→ The task
Take everything from the row containing "区政へのご意見 (281, 574)" down to the row containing "Nikki Laoye - Never", swap "Case Studies" for "Customer Stories", and output those rows again with nothing else altered.

→ Record set
————
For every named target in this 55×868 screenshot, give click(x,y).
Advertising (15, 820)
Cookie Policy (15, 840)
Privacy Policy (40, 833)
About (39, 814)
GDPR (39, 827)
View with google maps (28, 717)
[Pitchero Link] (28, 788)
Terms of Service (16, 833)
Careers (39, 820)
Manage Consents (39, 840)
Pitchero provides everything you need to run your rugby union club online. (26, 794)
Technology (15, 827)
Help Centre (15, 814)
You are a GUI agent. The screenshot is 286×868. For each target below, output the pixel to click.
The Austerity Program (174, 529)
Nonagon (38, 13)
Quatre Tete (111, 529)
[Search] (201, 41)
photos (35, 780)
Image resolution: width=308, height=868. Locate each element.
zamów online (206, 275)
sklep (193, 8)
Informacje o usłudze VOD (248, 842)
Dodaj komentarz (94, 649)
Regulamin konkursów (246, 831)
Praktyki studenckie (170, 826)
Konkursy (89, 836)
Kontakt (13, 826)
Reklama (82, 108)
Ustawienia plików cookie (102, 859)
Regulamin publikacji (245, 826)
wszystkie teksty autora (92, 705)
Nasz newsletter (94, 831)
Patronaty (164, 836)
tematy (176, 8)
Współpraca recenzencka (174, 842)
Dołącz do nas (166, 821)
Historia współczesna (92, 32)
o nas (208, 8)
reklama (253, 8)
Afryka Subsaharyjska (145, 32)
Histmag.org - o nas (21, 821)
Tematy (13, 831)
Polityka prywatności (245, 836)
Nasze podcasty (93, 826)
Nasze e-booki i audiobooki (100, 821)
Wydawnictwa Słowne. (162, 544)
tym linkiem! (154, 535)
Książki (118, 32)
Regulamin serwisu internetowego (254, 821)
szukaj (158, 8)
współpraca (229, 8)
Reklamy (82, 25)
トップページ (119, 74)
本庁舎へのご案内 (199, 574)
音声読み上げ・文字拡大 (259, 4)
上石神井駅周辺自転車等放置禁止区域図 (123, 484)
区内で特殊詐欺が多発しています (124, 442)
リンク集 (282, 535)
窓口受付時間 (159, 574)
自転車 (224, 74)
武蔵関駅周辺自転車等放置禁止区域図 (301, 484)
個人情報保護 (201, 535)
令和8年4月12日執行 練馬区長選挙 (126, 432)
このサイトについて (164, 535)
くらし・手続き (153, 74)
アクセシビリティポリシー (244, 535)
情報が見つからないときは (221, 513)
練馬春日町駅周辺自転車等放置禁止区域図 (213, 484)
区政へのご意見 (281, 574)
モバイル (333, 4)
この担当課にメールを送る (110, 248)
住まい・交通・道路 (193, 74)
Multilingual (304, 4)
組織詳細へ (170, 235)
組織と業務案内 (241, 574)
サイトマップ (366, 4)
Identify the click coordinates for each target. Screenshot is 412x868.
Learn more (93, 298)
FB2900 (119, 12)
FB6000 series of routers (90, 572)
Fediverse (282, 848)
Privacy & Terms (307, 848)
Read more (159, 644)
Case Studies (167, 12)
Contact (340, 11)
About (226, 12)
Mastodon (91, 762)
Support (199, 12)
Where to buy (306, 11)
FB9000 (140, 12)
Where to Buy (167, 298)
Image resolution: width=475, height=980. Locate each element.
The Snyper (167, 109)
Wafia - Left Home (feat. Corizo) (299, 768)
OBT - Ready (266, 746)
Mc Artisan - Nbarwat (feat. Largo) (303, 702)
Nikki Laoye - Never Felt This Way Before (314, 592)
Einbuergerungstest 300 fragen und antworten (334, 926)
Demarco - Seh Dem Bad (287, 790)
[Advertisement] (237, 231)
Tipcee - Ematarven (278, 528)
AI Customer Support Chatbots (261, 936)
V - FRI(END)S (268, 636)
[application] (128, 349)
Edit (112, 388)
————
→ Complete output
区政へのご意見 (281, 574)
モバイル (333, 4)
この担当課にメールを送る (110, 248)
住まい・交通・道路 (193, 74)
Multilingual (304, 4)
組織詳細へ (170, 235)
組織と業務案内 (241, 574)
サイトマップ (366, 4)
Identify the click coordinates for each target. Screenshot is 412x868.
Learn more (93, 298)
FB2900 (119, 12)
FB6000 series of routers (90, 572)
Fediverse (282, 848)
Privacy & Terms (307, 848)
Read more (159, 644)
Customer Stories (167, 12)
Contact (340, 11)
About (226, 12)
Mastodon (91, 762)
Support (199, 12)
Where to buy (306, 11)
FB9000 (140, 12)
Where to Buy (167, 298)
Image resolution: width=475, height=980. Locate each element.
The Snyper (167, 109)
Wafia - Left Home (feat. Corizo) (299, 768)
OBT - Ready (266, 746)
Mc Artisan - Nbarwat (feat. Largo) (303, 702)
Nikki Laoye - Never Felt This Way Before (314, 592)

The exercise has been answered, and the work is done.